My BS recently mentioned after a triggering event that I am a trigger for her and I'm not sure how to reconcile that. I know that not all triggers are equal and I am trying my best to be more cognizant of what kinds of things might be triggering to her and avoid/remove those things if possible.
However, I am not sure what to do if it is actually just me who is the trigger. She has been really trying her best and I am grateful for every day that she continues to try and work through the significant amount of pain and trauma I've inflicted on her through my choices and actions, but I don't know what to do when she says that and I want to ask for some outside perspective on what I can do better or should be doing differently.

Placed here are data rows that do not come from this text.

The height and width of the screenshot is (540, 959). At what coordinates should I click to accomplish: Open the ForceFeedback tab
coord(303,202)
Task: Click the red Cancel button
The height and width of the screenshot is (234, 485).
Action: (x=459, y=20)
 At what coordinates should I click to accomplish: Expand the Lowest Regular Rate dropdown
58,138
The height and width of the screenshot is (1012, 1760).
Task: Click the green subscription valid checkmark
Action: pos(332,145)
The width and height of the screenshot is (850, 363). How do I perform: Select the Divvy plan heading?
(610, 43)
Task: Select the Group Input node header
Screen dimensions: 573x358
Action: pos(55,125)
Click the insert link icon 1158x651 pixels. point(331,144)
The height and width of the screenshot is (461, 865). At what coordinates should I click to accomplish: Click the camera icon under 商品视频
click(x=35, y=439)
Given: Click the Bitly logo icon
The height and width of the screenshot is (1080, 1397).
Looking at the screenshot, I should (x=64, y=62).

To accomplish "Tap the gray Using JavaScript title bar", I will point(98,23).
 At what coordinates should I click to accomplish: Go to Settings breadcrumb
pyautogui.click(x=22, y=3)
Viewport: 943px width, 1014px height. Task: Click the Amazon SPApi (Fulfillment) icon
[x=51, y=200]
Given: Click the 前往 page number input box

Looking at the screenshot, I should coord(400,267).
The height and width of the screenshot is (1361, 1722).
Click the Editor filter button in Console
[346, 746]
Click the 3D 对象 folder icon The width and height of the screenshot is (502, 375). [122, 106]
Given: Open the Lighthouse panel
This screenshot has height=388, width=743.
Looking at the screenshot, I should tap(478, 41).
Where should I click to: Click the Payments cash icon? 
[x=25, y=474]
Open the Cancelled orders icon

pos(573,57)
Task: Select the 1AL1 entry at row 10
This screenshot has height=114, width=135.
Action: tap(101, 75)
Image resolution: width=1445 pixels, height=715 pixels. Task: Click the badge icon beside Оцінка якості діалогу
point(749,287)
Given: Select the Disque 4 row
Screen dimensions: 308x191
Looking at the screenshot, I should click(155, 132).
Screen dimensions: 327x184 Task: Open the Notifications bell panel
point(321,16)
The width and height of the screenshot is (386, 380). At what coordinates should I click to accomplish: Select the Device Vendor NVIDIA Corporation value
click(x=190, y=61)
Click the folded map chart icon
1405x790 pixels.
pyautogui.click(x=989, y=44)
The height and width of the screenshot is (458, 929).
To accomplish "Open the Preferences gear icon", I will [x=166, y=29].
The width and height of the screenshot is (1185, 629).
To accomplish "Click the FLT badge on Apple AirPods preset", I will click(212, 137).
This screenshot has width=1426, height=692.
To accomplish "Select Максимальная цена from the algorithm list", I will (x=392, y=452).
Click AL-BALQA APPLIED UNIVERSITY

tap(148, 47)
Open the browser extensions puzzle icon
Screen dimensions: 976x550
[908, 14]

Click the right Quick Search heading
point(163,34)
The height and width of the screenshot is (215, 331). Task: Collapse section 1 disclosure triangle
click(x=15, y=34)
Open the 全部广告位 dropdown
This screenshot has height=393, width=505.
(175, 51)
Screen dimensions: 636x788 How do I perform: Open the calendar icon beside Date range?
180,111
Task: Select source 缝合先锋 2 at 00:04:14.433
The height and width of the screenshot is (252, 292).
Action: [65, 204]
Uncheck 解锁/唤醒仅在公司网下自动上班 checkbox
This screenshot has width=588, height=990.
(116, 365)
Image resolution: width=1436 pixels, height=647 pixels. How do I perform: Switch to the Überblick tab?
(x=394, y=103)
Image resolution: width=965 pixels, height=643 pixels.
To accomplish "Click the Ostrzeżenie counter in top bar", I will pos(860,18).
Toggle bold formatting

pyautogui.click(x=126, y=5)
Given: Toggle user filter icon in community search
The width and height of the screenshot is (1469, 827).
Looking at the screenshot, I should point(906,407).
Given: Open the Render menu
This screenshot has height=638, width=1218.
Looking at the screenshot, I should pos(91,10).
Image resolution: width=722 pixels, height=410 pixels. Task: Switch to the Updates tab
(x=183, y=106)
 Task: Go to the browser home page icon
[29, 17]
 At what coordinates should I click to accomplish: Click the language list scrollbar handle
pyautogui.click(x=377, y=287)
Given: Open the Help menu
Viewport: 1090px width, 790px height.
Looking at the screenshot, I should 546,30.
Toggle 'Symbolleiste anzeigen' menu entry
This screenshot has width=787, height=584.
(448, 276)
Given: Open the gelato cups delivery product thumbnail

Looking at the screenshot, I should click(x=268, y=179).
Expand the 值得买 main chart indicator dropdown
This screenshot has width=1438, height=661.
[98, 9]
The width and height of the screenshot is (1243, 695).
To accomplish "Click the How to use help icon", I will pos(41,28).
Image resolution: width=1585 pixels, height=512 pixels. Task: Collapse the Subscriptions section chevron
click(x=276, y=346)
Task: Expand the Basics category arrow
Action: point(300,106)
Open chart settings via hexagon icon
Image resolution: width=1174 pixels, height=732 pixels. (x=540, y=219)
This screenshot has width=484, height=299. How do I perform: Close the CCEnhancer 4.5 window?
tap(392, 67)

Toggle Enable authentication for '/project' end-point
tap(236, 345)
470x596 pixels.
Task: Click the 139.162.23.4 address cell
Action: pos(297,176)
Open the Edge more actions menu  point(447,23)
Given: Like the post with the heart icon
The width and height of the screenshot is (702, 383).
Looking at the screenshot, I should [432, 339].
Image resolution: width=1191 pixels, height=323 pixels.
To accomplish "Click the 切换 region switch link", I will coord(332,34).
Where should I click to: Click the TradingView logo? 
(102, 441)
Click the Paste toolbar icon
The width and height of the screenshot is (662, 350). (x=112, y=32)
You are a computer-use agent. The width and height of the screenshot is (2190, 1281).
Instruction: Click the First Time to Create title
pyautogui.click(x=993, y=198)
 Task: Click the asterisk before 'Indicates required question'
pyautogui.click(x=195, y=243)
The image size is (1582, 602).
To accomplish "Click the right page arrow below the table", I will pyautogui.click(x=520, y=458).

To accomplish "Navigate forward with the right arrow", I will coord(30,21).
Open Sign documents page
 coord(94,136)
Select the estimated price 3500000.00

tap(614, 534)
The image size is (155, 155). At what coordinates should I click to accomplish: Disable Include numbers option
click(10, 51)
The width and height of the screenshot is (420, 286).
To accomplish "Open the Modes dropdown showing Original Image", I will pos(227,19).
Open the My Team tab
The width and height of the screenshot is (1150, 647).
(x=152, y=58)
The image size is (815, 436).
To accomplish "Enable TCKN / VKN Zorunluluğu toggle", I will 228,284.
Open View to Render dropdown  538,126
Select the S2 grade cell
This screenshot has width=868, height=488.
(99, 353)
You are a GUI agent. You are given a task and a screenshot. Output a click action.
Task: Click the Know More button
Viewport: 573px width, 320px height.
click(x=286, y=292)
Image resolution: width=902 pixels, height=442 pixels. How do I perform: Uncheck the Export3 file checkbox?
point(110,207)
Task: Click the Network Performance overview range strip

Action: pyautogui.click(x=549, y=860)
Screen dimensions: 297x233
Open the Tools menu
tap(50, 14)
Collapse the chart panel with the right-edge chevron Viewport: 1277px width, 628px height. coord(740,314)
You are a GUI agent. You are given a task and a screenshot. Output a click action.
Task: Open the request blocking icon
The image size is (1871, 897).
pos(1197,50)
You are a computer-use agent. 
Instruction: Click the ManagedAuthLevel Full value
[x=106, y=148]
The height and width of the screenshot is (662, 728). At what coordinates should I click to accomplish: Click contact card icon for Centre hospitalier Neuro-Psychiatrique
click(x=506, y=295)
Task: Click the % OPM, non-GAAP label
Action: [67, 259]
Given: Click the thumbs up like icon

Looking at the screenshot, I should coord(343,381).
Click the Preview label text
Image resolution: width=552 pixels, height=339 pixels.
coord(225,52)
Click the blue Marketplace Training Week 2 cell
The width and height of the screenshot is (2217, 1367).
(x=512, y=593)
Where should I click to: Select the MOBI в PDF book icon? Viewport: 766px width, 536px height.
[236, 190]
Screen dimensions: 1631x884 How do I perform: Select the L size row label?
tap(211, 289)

14 comments posted: Thursday, November 18th, 2021
Hope you are all having a good week; mine has been so-so. I am currently dealing with some difficulties because my morale is a bit low, and I wonder about some of the things you WS do to stay motivated and engaged with the journey of healing. Especially when the journey feels like an exercise of futility when it comes to saving your relationship with your BS.
I know that I am not doing this for any specific outcome with regard to my marriage - I gave up that choice when I chose to be unfaithful, but I also don't want to give off the impression that I have given up hope, and I am trying to spend more time reading and doing things that keep me motivated to do better and be better for my own sake, and not because I think it will keep my BS around.
Any advice is appreciated!
5 comments posted: Wednesday, July 7th, 2021
How did you other WS begin to wrap your heads around the pain that you caused your BS?
My BW told me last night that she doesn't think I "get it" and I am trying, but it is difficult for me to truly understand the depth of my betrayal. Does anyone have advice? I have been lurking for some time and have done a lot of reading, I am currently in IC, but I still find myself struggling.